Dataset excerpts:
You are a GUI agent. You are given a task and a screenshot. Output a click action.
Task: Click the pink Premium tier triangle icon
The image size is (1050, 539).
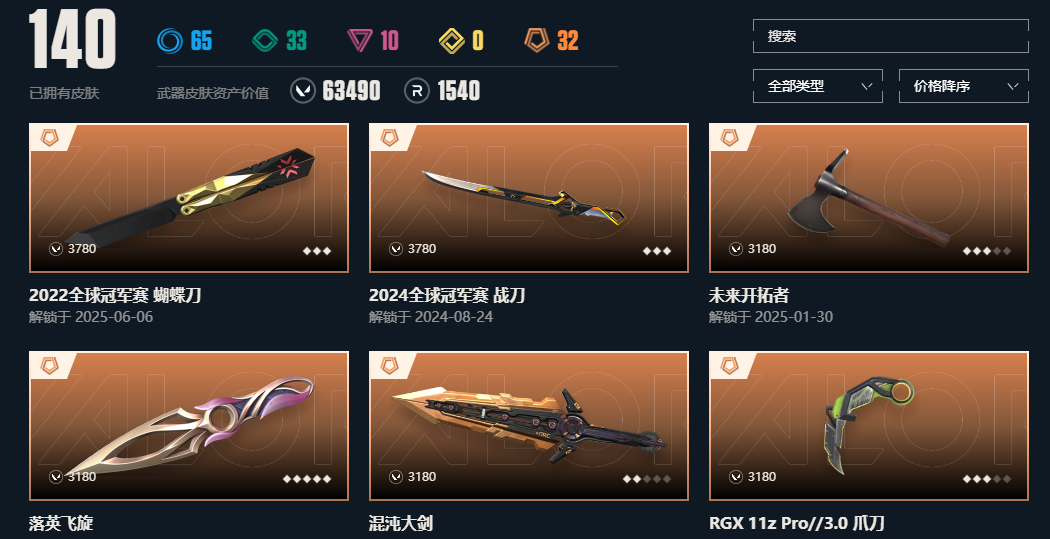360,41
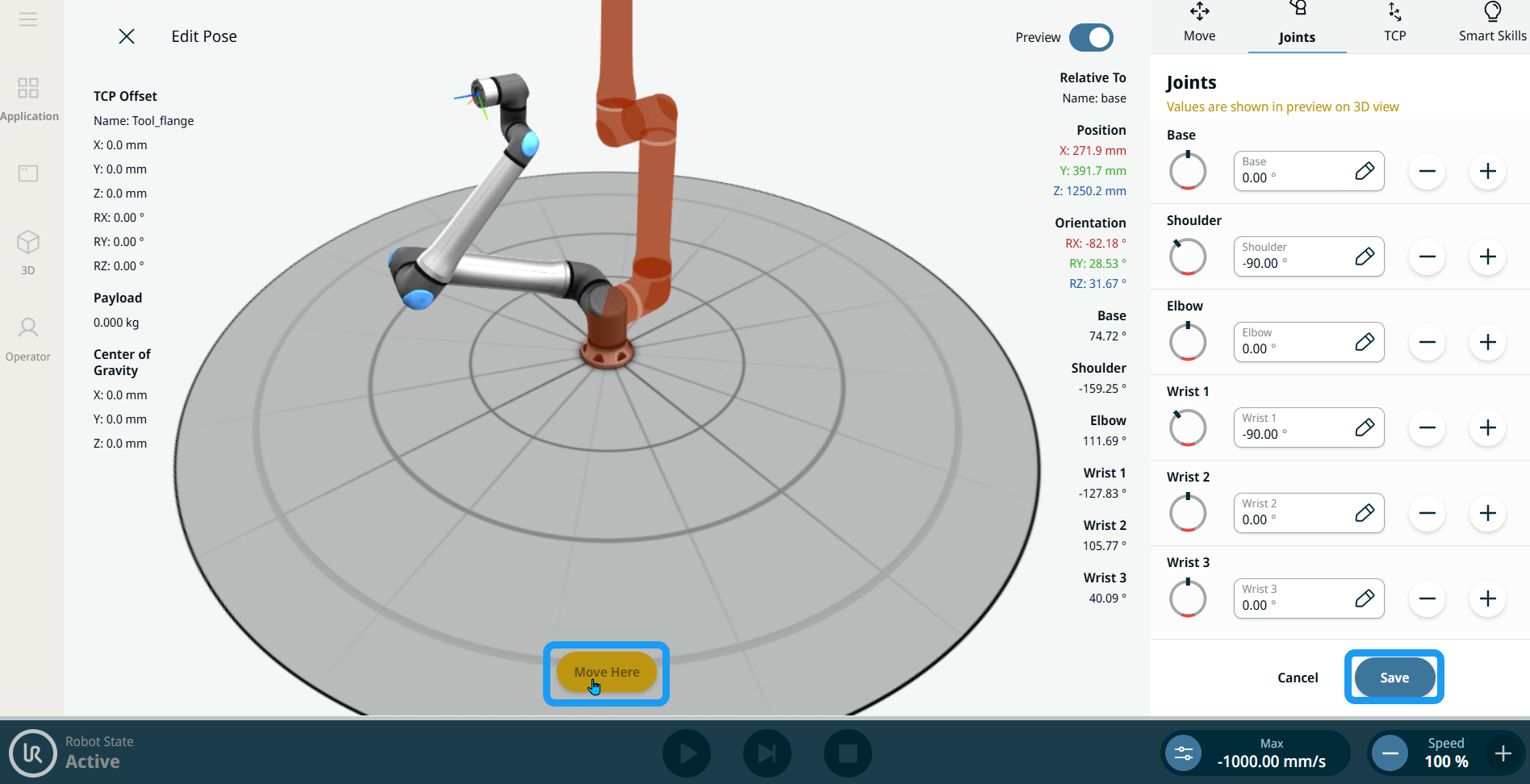Open the hamburger menu
Image resolution: width=1530 pixels, height=784 pixels.
pyautogui.click(x=28, y=19)
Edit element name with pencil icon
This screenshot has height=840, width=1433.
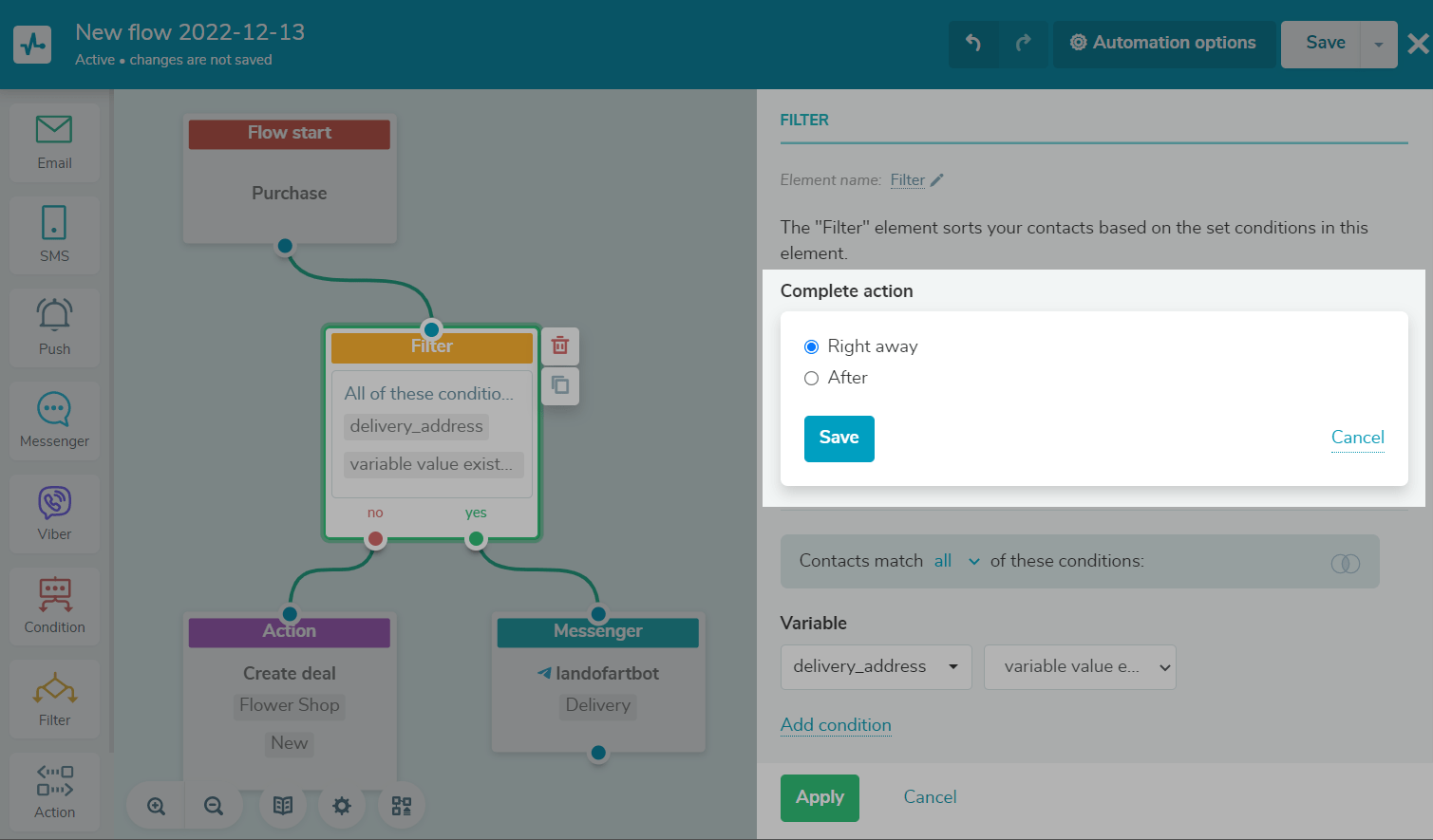937,180
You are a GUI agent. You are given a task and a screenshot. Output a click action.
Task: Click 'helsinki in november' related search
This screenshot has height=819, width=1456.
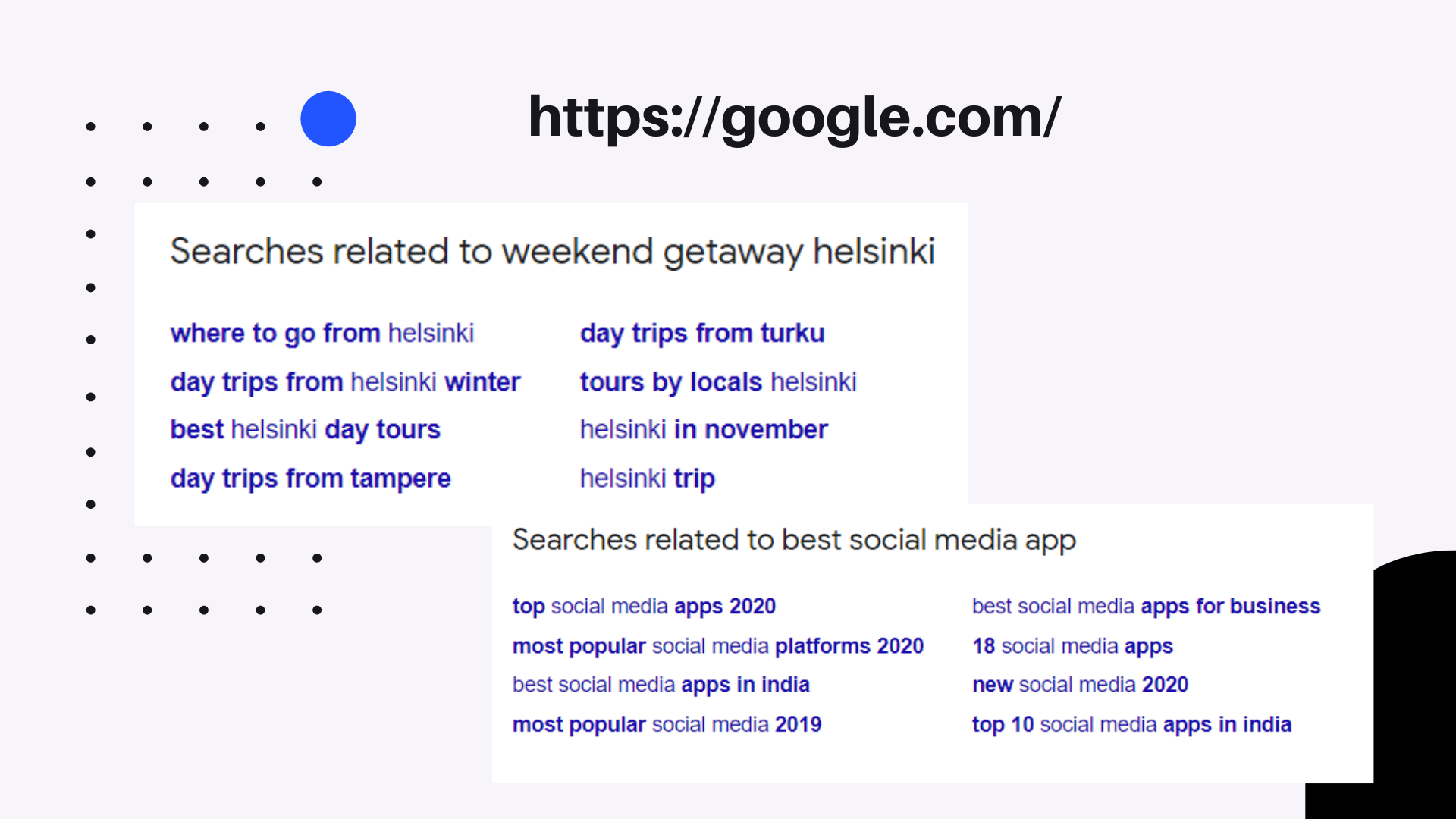point(703,429)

Assignment: Without the pictures, retype each line of the records above exactly.

Expected answer:
You are a GUI agent. You are given a task and a screenshot. Output a click action.
Task: Click the pink Premium tier triangle icon
The image size is (1050, 539).
360,41
Open the hamburger menu
Image resolution: width=1530 pixels, height=784 pixels.
pyautogui.click(x=28, y=19)
Edit element name with pencil icon
This screenshot has height=840, width=1433.
937,180
You are a GUI agent. You are given a task and a screenshot. Output a click action.
Task: Click 'helsinki in november' related search
This screenshot has height=819, width=1456.
point(703,429)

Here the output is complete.